Problem statement: Pictures aside, the output must consist of the lines from the one containing "Where should I" through the end of the data, reproduced exactly.

Data records:
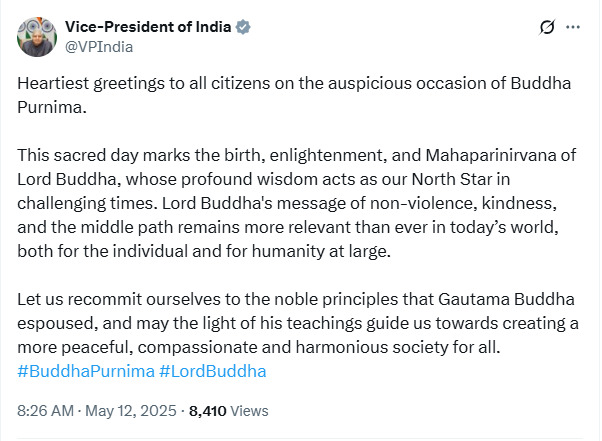Follow the #LordBuddha hashtag
Screen dimensions: 602x441
[x=213, y=372]
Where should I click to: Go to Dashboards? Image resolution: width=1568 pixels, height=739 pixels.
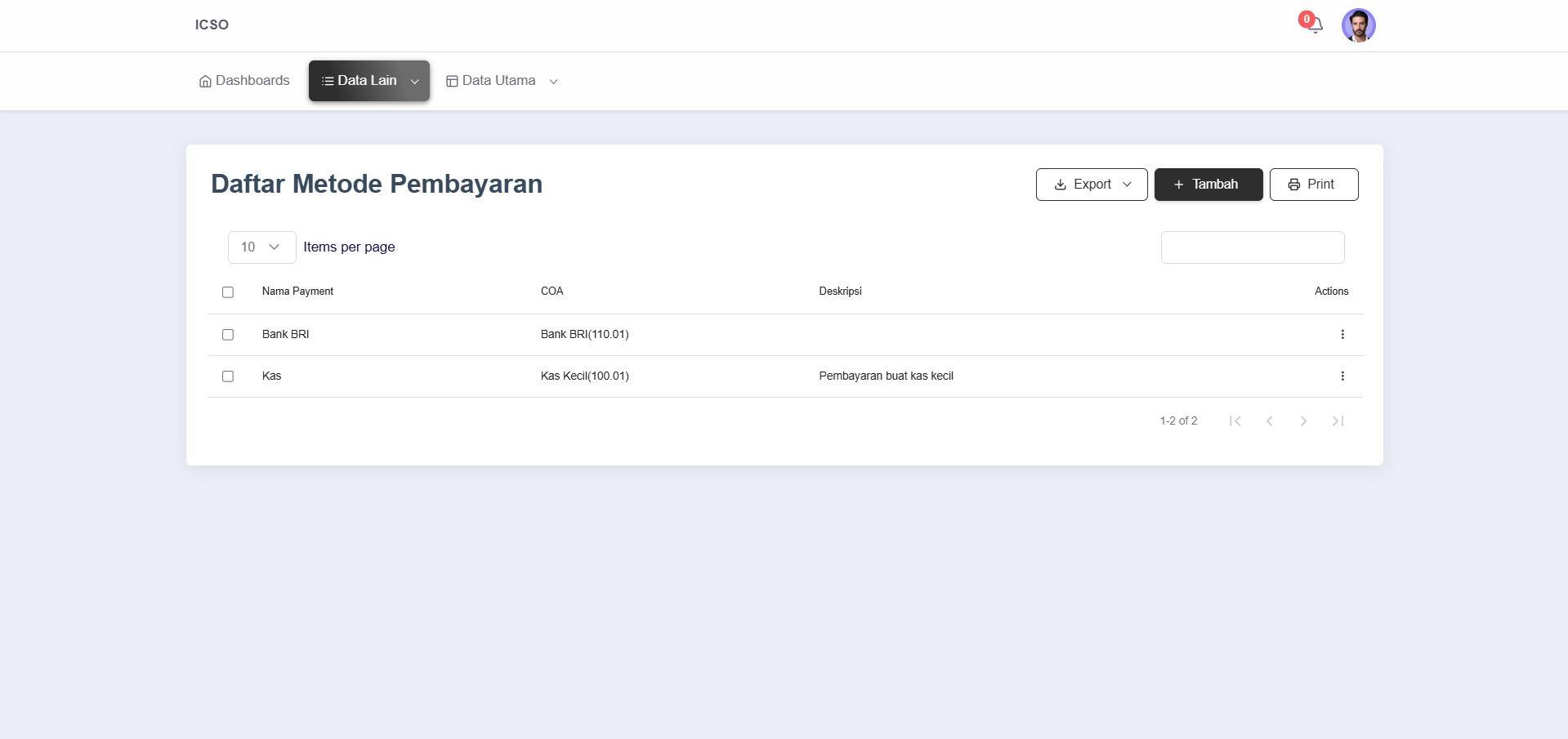[244, 81]
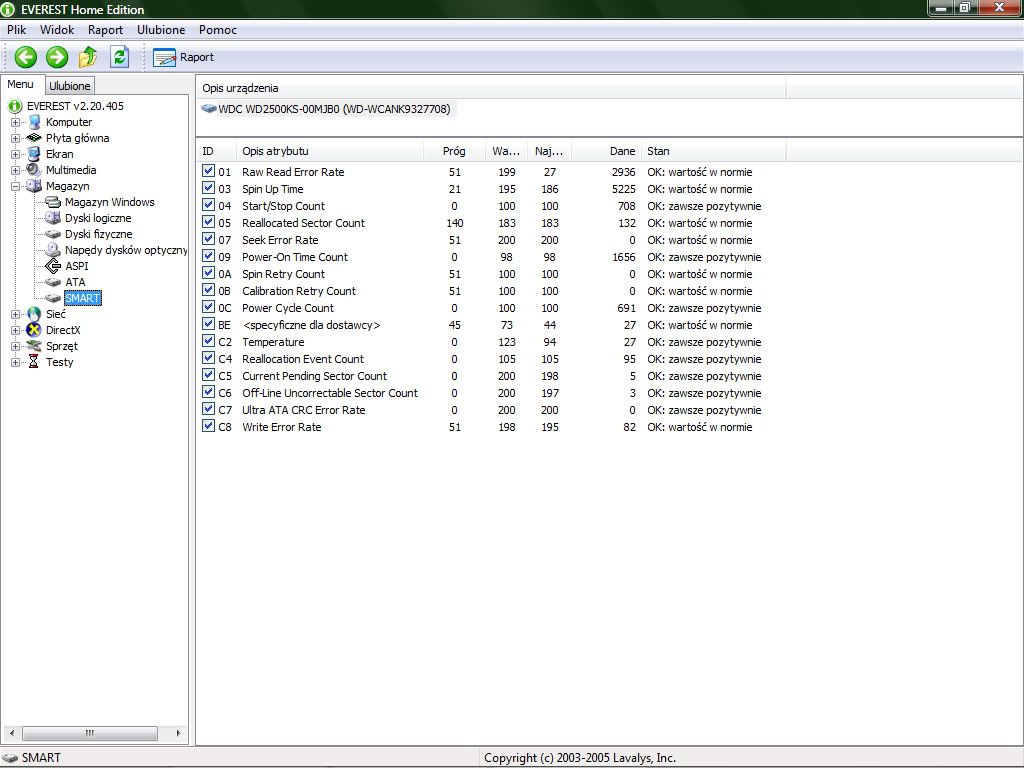Switch to the Ulubione tab
This screenshot has height=768, width=1024.
click(x=70, y=86)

Expected answer:
Where should I click to: Go to Dashboards? Image resolution: width=1568 pixels, height=739 pixels.
[244, 81]
Switch to the Ulubione tab
This screenshot has height=768, width=1024.
click(x=70, y=86)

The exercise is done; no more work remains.